Find each line in the records below that contains the word "Polecane", and copy it out.

········

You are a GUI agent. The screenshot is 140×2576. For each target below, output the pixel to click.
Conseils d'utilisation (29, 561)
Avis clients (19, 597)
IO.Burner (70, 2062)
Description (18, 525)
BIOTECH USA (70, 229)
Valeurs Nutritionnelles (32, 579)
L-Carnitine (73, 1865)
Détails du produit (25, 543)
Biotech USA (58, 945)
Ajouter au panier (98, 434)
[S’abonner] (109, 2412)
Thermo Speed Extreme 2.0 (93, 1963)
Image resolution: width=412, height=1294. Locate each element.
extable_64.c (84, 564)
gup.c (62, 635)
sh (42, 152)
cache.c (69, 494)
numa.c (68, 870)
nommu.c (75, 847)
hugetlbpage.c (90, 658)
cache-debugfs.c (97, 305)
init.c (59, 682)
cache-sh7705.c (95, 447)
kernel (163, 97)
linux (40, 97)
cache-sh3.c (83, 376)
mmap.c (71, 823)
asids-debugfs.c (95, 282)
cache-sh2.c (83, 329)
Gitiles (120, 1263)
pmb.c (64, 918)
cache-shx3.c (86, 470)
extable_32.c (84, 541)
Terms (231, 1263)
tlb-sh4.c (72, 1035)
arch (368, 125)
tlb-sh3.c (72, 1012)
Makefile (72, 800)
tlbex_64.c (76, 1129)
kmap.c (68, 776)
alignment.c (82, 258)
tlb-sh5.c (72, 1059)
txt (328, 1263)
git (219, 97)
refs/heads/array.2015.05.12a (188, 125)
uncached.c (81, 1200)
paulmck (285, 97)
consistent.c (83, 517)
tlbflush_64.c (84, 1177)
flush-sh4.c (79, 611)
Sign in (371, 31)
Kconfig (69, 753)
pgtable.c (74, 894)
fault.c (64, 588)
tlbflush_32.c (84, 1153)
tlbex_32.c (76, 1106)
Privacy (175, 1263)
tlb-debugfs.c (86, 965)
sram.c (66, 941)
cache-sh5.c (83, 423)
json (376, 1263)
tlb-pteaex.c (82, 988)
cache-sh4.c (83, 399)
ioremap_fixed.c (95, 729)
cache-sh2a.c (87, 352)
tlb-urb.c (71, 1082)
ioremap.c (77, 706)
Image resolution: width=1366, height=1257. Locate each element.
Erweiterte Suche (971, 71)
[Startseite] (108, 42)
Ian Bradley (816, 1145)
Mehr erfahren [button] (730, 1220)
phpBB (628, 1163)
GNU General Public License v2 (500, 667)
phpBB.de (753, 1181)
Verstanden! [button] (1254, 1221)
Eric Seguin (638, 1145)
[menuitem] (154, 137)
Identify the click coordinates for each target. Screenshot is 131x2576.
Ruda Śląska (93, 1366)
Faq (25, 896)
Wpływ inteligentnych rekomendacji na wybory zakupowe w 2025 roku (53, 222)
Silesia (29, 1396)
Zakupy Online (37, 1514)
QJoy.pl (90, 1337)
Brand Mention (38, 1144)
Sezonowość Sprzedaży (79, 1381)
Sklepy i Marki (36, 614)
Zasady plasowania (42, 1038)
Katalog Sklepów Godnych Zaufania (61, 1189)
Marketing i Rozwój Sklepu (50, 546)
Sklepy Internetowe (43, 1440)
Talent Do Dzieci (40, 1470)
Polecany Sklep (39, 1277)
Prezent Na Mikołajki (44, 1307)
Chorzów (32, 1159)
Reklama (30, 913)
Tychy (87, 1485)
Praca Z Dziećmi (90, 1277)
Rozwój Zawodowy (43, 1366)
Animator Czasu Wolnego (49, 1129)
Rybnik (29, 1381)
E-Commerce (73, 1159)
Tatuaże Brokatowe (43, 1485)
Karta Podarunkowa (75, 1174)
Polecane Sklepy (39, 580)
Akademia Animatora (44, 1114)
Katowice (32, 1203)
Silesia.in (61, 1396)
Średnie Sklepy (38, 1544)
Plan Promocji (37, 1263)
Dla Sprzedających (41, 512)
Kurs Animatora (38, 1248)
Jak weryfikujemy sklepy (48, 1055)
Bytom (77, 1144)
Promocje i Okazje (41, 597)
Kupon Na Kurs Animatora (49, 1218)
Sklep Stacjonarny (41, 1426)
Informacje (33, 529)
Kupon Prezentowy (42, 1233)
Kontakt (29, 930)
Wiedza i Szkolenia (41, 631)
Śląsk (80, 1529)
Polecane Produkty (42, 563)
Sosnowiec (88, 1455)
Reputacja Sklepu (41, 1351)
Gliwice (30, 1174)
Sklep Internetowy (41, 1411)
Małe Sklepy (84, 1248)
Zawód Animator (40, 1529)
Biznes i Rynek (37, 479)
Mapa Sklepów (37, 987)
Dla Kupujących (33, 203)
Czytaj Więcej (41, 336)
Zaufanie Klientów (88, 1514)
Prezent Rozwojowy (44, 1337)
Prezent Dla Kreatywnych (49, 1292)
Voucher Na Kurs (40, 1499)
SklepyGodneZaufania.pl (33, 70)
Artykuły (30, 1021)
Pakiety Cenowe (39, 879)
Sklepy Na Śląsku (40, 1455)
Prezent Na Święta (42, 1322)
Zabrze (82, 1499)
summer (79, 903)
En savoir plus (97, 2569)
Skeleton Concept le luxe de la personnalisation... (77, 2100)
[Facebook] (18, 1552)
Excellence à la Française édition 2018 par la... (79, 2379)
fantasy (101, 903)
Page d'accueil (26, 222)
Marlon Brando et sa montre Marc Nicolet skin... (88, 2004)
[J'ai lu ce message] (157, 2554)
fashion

········

## The answer
Polecane Sklepy (39, 580)
Polecane Produkty (42, 563)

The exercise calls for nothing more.